■ **TASK OBJECTIVE**
How many lines in the items below contain the word "resolution"? Give only the number.

---- ENTRIES SHOWN

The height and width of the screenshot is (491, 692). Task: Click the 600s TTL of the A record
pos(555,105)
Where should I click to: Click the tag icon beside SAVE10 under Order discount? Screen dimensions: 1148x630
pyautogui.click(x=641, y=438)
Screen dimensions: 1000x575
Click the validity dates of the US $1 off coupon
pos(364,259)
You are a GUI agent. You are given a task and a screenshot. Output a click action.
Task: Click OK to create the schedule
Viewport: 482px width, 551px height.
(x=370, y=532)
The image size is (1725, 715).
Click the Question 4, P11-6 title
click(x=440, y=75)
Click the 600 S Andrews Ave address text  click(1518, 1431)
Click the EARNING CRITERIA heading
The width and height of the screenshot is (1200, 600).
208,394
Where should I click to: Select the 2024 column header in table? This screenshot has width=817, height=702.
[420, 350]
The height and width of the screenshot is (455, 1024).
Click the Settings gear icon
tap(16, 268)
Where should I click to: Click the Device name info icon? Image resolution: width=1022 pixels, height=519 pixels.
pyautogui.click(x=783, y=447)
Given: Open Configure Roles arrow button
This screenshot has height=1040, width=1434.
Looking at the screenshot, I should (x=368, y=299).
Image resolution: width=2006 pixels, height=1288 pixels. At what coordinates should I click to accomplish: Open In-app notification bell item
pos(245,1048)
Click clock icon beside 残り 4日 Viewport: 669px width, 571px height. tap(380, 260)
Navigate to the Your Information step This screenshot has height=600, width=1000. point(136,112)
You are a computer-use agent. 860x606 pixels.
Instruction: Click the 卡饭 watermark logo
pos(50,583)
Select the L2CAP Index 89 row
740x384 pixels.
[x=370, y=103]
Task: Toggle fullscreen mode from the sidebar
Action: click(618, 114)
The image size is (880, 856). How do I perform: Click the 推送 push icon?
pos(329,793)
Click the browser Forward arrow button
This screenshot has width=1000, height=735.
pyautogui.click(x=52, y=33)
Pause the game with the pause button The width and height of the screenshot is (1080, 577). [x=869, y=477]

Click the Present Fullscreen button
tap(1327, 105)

--------

■ **FINISHED TASK**
2